- Stored rows -
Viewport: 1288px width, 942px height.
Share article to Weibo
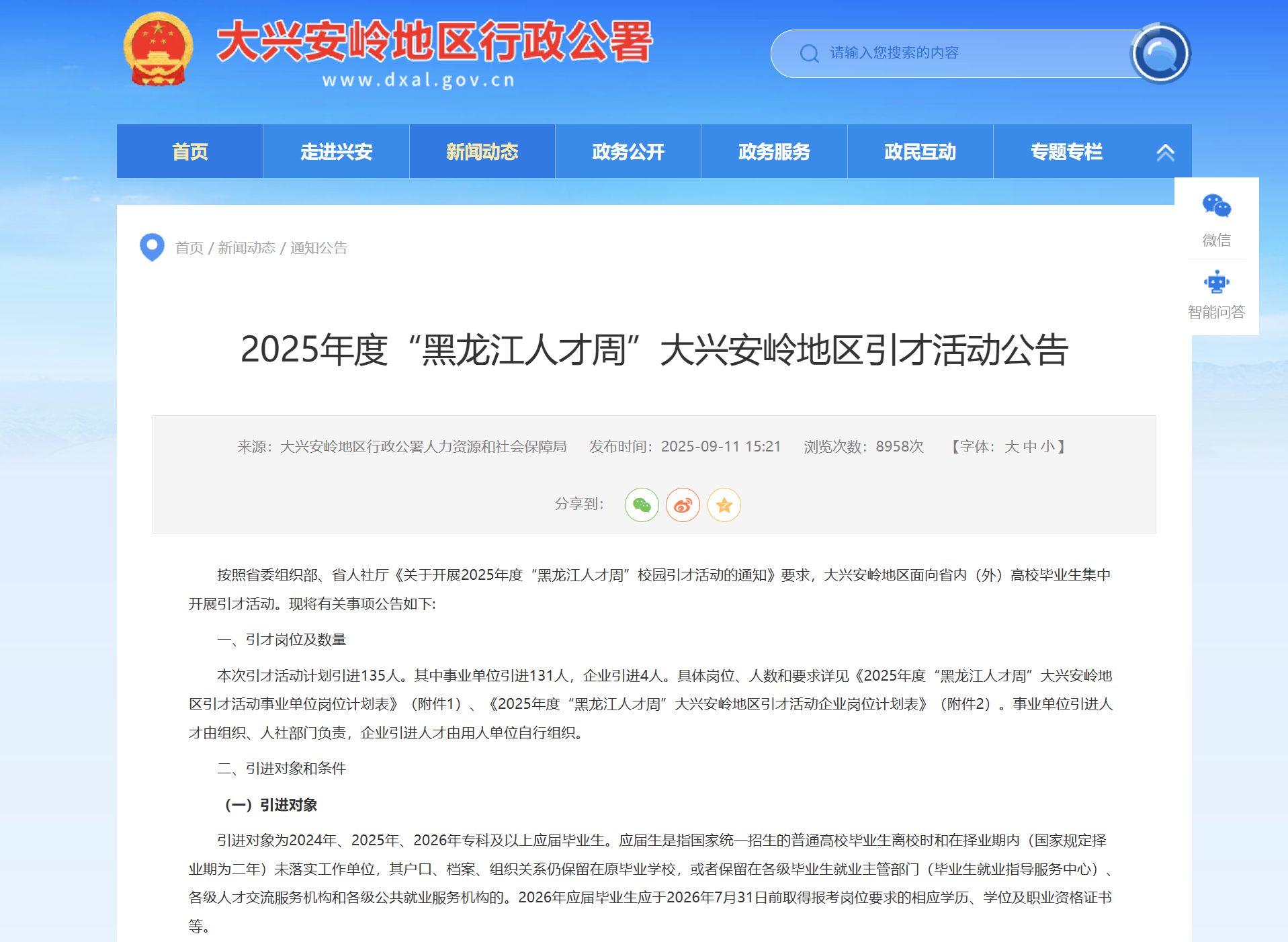point(683,505)
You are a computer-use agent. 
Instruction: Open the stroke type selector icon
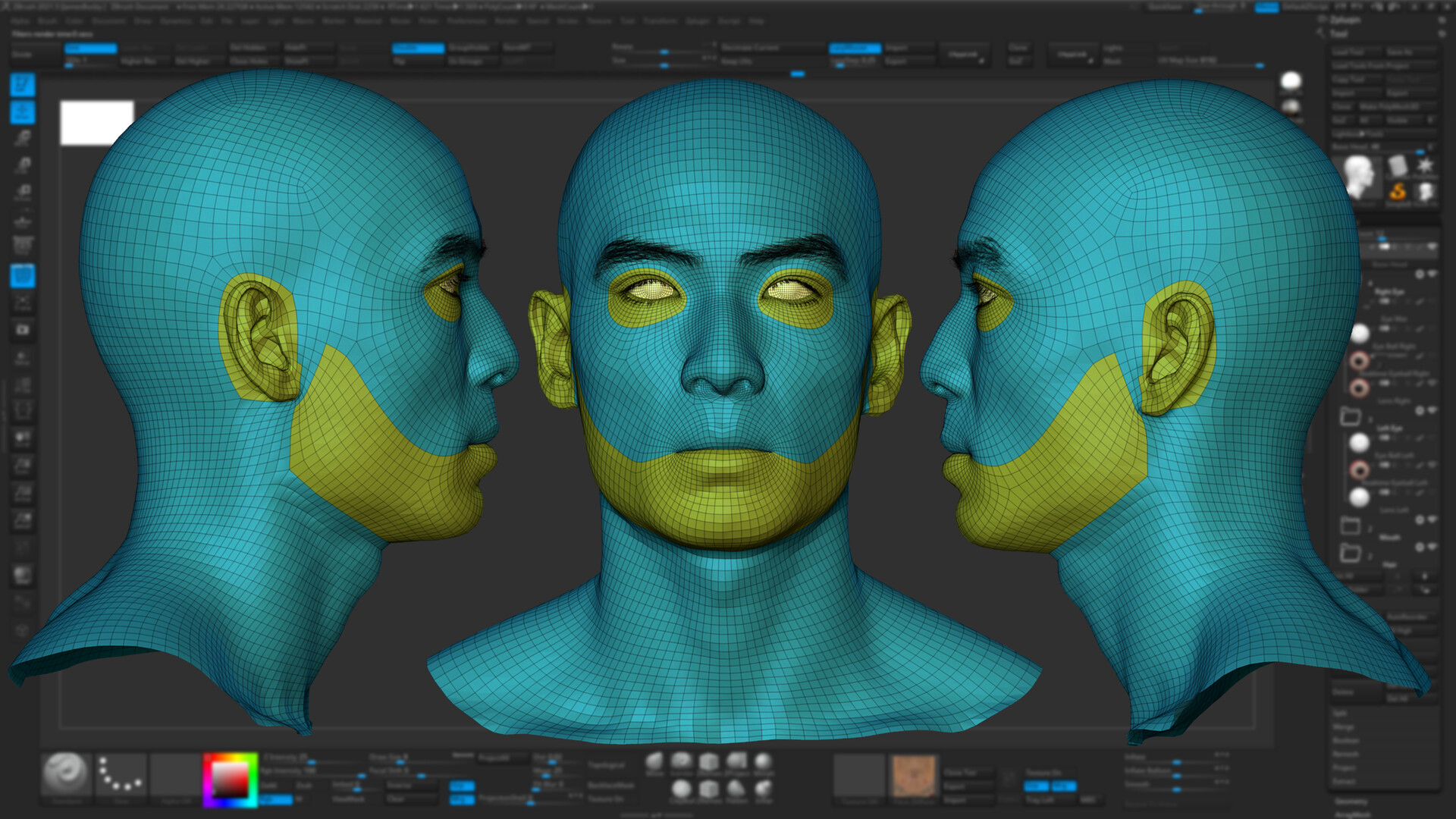(x=121, y=775)
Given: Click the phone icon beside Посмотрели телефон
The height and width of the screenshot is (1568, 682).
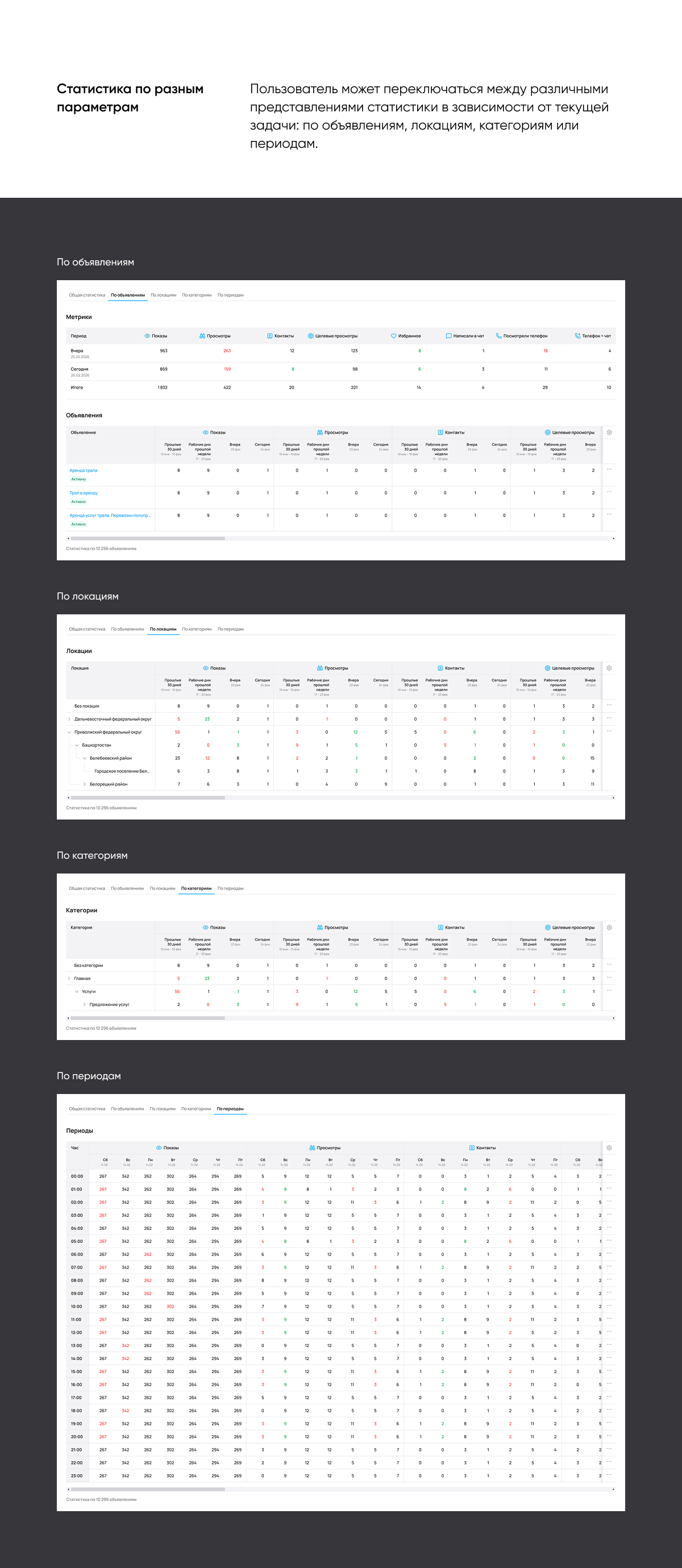Looking at the screenshot, I should pos(499,336).
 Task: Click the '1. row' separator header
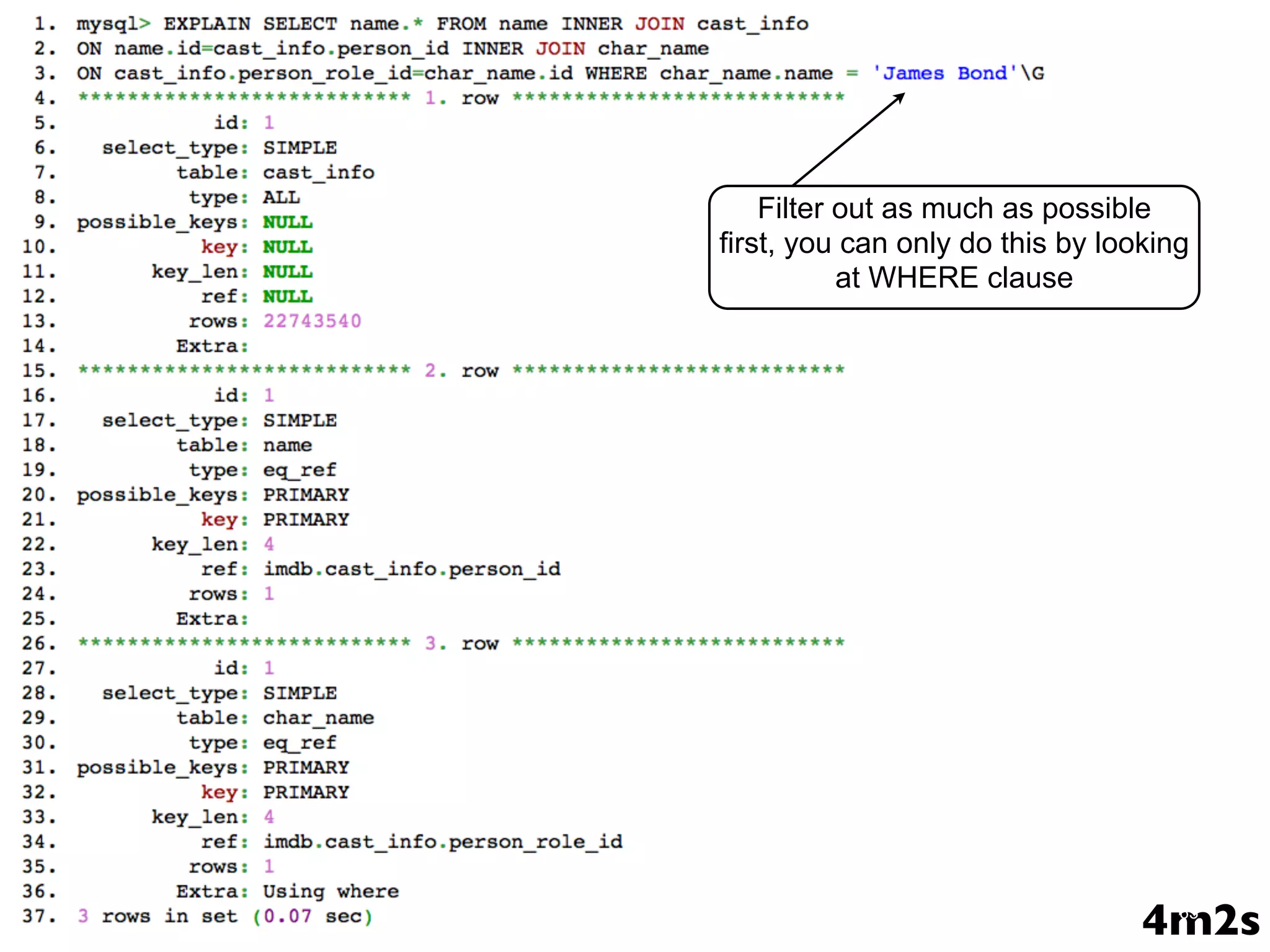(461, 98)
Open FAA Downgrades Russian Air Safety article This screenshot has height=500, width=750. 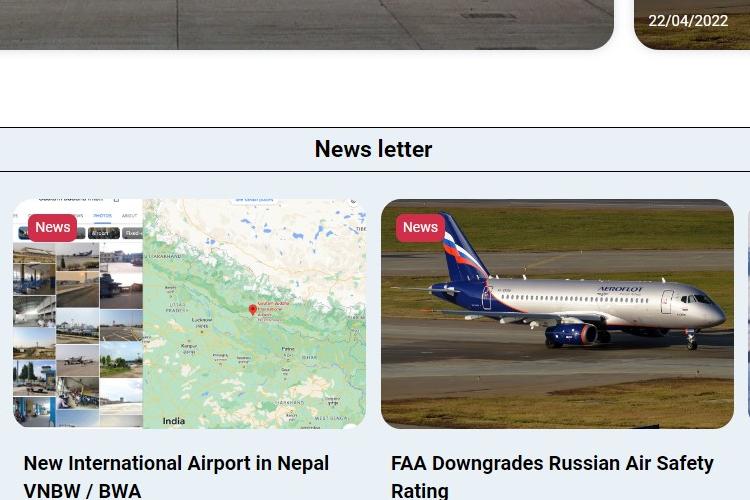(552, 477)
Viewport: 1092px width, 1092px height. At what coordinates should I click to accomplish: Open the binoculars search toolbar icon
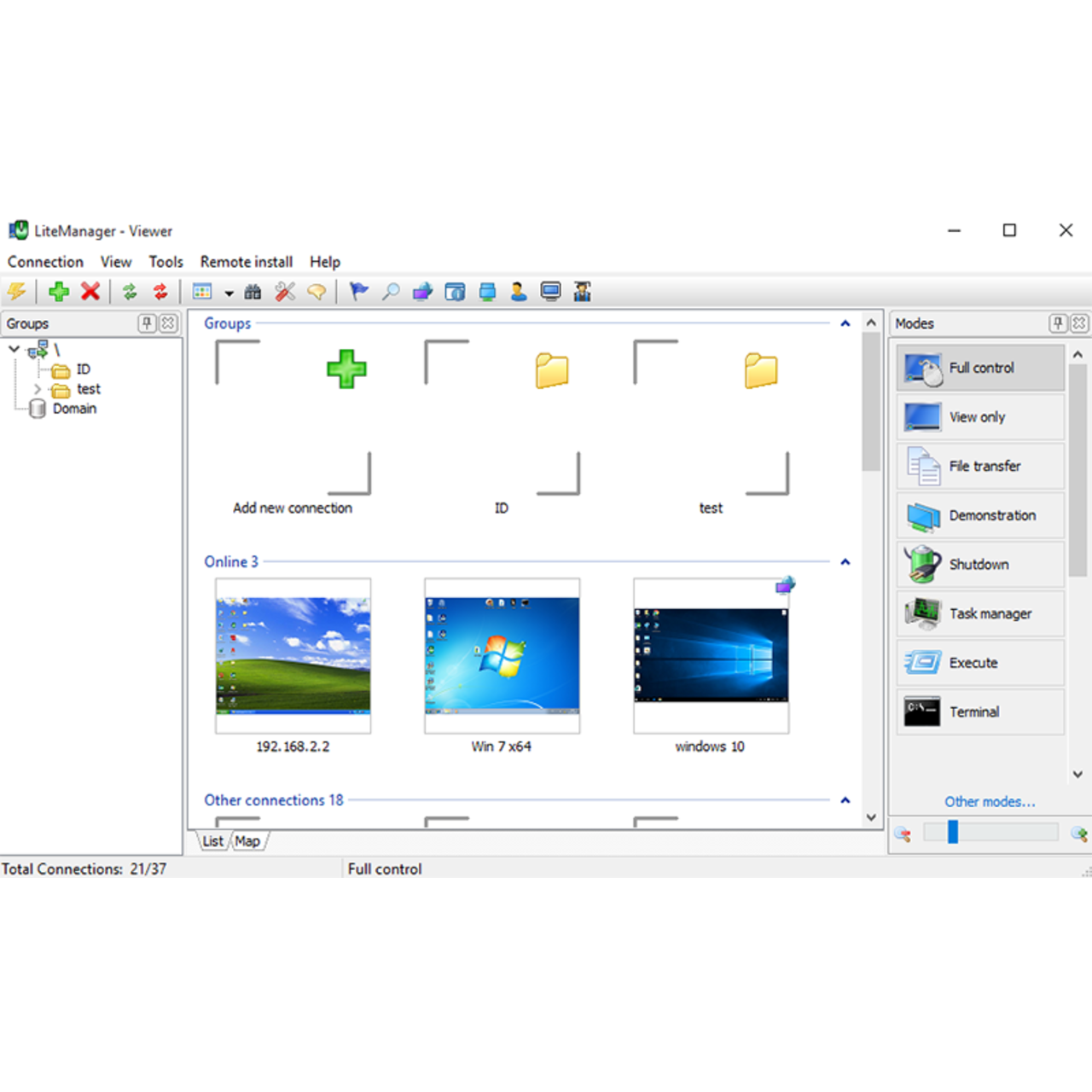pos(253,292)
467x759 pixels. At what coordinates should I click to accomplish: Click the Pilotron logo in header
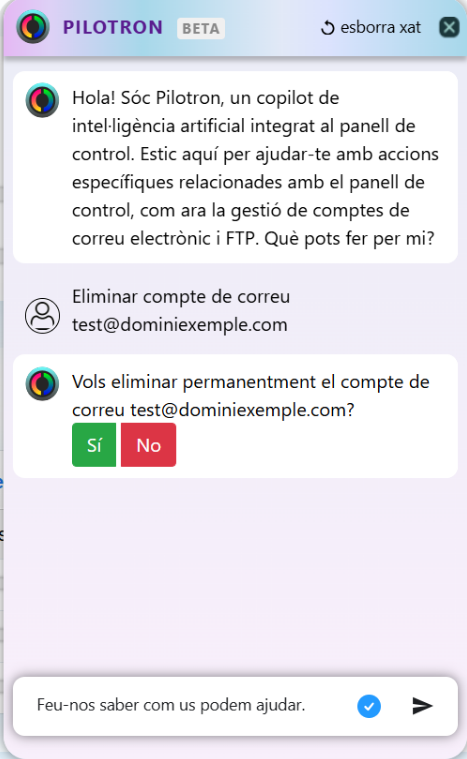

- Exercise requirements -
List every line of the items above that contains the word "header", copying each line in full.

- Reply -
 Task: Click the '1. row' separator header
467x759 pixels. At what coordinates should I click to accomplish: Click the Pilotron logo in header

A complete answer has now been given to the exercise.